## Extracted text
OK , I admit it. I have been stuck in the dark ages. Is this wideband Oxygen sensor thing something guys working on their own cars only can do and afford? Or does it take equipment that is only feasible to guys making a living at it ?
On a road trip to Texas and back I could count on 16 mpg with the 350 and turbo 400 and ? gears. Later with the 250 three speed and again ? gears the truck got 20 mpg on road trips. I got to where I could tell within about half a gallon as to how much gas it would take at a gas stop. Truck has never had a working gas gauge since I owned it by the way. I always went miles x expected mpg.
They are ***s! The price has come down a lot in the last ten years say. Have to have an O2 bung installed (welded) in the exhaust, maybe a foot or two past the manifold. That's it. Can't be any exhaust leaks. Have to have a good understanding of how carburetors work, their different circuits. Idle, transition, accelerator pump, power circuit, and cruise. The old timers knew how to read plugs, but that takes a lot of experience. Modern fuels don't "color" the way they used to is one problem. The other, one of the ways to get experience, is to burn valves or nuke a piston. The widebands take (most) of the guess out. I had a big Azz carb on my Y block and got 9 mpg. Put the stock carb back on it and thought it was tuned pretty well and got maybe 12 with a good tailwind. With wideband tuning I get 17, and I just "roughed it in", I am still tuning. The trick is ya can't just jet down five sizes and call it good, have to make sure the AFR doesn't ever go lean under load. So basically ya can jet it down till it squeeks on the highway at level cruise, and drill out the power circuit slightly to bring back the AFR into the safe range under acceleration. Each jet size flows about 2.5% difference. Steady highway cruise tuning is where range or economy gains is made. This circuit has little or nothing to do with power or performance, that's what's cool about tuning. Can have both a ride that smokes the tires AND gets respectable mileage, if you can keep your foot out of it anyway. A vacuum gauge is helpful for tuning. Plumb the hose into the dash so you can observe engine vacuum under different conditions. Get the distributor curve and ignition timing squared away with a good, HOT spark. Lean mixtures need good ignition and plenty of advance timing.

## Given task A
In the forum post about wideband oxygen sensors, how much does the flow differ from one jet size to the next?

## Entries shown
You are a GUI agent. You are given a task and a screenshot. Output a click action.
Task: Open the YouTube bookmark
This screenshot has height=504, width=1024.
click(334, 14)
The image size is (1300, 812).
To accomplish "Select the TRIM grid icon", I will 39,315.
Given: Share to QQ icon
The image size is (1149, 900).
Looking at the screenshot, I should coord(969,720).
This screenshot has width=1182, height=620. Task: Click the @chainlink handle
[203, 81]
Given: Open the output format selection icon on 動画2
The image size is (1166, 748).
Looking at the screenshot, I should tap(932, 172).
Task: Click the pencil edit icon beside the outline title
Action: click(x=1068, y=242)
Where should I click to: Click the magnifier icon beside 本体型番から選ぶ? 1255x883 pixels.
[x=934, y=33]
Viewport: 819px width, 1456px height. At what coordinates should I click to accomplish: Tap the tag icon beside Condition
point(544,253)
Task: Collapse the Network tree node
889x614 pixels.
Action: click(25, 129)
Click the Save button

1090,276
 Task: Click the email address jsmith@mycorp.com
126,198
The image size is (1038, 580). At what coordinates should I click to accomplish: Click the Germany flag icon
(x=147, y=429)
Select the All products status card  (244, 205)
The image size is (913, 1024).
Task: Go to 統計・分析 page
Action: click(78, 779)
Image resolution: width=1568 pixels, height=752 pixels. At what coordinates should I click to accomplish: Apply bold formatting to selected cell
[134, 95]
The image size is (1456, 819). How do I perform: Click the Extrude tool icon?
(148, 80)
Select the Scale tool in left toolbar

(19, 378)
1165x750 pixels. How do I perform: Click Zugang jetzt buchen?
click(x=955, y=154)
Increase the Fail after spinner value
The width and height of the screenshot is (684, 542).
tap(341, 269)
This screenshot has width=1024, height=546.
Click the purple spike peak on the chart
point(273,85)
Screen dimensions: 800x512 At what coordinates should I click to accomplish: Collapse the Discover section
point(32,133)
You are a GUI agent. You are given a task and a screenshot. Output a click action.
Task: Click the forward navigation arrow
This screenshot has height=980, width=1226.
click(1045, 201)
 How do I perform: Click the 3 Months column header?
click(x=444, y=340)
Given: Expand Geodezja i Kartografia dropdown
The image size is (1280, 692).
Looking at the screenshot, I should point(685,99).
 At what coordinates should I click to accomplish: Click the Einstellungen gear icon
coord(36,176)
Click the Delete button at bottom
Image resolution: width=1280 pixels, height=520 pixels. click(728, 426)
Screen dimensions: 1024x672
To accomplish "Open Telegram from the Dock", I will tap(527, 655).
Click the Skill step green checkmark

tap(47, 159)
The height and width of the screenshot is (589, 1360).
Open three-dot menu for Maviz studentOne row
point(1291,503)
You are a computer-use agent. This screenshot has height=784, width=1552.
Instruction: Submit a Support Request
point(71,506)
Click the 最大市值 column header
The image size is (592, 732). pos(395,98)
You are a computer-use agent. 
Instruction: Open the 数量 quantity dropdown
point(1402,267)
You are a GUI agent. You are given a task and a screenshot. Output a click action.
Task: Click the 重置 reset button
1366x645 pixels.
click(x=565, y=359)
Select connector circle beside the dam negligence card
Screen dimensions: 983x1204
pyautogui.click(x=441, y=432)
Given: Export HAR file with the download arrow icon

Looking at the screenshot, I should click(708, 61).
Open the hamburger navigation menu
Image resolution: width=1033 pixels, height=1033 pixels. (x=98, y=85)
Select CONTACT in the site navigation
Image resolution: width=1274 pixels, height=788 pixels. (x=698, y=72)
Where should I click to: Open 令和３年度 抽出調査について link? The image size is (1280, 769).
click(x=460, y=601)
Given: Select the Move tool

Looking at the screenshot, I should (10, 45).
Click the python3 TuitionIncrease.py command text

## Given task B
Rewrite the records as a numbered list, starting at the line that contains "Select connector circle" and continuing through the end of the records, with blank lines omitted.

## Task result A
About 2.5%.

## Task result B
1. Select connector circle beside the dam negligence card
2. Screen dimensions: 983x1204
3. pyautogui.click(x=441, y=432)
4. Given: Export HAR file with the download arrow icon
5. Looking at the screenshot, I should click(708, 61).
6. Open the hamburger navigation menu
7. Image resolution: width=1033 pixels, height=1033 pixels. (x=98, y=85)
8. Select CONTACT in the site navigation
9. Image resolution: width=1274 pixels, height=788 pixels. (x=698, y=72)
10. Where should I click to: Open 令和３年度 抽出調査について link? The image size is (1280, 769).
11. click(x=460, y=601)
12. Given: Select the Move tool
13. Looking at the screenshot, I should (10, 45).
14. Click the python3 TuitionIncrease.py command text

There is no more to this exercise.